(Saved data entries)
Content starts

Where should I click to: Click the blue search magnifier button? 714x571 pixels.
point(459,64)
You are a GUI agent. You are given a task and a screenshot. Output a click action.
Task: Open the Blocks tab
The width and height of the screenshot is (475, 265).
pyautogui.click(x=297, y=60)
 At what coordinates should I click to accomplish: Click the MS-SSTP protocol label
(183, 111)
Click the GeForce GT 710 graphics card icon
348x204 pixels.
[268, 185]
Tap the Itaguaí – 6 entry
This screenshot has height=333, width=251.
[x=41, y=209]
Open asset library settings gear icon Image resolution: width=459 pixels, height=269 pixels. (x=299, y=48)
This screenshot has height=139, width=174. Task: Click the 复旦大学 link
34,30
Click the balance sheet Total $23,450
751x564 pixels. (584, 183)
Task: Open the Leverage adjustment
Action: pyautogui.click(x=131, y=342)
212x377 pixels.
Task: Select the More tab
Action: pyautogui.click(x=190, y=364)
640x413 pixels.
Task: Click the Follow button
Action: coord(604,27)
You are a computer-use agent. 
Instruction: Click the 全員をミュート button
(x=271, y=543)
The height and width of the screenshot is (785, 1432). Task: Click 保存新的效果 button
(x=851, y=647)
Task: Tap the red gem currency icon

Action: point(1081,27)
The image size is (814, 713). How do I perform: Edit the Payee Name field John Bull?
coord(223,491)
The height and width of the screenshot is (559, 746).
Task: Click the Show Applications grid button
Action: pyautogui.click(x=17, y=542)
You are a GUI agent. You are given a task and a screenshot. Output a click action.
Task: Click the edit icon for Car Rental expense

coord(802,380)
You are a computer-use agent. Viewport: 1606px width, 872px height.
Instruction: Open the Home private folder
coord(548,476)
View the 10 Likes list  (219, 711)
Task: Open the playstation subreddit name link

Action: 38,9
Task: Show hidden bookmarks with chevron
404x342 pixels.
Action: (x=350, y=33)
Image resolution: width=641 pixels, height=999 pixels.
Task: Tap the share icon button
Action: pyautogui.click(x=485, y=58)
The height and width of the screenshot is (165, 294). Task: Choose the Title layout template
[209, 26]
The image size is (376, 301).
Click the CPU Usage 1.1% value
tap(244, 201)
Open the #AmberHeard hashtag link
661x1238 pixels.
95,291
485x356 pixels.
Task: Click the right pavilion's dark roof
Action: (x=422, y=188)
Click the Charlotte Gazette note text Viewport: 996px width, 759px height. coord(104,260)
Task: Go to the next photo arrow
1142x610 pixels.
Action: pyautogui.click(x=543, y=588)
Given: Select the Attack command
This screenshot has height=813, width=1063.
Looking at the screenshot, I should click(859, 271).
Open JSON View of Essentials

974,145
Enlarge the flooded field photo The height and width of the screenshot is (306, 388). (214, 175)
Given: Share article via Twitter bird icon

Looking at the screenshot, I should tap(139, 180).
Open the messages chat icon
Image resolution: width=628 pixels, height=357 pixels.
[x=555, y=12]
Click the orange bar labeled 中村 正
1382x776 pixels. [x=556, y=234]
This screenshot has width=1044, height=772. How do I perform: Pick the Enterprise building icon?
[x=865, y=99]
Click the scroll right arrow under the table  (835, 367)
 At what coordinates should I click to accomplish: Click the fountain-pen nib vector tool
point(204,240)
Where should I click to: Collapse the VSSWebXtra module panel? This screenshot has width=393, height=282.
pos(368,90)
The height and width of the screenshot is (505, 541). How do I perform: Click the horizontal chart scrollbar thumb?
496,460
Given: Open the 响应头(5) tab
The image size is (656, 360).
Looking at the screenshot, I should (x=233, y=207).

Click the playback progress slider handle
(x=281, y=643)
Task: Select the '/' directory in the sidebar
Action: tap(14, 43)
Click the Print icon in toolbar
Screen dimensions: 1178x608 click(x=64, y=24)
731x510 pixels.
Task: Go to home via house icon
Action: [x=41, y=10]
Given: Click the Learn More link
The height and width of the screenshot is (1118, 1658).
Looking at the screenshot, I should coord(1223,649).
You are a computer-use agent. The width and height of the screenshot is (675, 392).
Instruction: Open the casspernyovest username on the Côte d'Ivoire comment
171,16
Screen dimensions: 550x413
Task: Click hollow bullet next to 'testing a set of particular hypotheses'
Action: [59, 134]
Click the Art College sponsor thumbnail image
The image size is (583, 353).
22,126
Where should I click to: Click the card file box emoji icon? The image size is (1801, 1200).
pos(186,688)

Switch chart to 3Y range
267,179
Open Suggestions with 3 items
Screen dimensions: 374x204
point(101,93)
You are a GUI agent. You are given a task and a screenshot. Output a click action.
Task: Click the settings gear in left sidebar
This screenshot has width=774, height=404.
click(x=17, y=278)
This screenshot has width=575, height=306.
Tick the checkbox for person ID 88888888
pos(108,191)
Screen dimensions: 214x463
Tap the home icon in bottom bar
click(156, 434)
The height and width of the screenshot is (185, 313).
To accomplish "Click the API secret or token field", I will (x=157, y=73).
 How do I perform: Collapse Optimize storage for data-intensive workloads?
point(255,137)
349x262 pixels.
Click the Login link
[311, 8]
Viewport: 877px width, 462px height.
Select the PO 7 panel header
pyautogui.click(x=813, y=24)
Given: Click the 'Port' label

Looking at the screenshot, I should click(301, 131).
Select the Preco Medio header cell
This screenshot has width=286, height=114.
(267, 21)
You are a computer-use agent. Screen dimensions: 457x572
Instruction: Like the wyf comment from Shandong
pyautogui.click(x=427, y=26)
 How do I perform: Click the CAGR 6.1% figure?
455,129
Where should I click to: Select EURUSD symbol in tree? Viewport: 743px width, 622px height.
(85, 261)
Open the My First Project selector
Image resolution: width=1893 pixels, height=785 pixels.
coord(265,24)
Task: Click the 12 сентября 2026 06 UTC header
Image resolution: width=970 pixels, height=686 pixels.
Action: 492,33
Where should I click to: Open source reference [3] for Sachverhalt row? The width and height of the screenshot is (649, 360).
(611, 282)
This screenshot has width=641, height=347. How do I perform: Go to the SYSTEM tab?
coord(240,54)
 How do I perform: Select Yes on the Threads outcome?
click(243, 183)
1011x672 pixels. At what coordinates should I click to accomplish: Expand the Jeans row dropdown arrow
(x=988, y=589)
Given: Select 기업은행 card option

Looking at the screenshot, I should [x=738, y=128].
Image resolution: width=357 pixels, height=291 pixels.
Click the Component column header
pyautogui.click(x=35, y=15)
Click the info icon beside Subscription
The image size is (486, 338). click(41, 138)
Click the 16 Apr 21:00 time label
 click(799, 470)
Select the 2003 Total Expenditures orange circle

Content ends

Directions
Read the entries and select each line where the word "gear" is found.

Answer section
Open asset library settings gear icon Image resolution: width=459 pixels, height=269 pixels. (x=299, y=48)
Task: Click the settings gear in left sidebar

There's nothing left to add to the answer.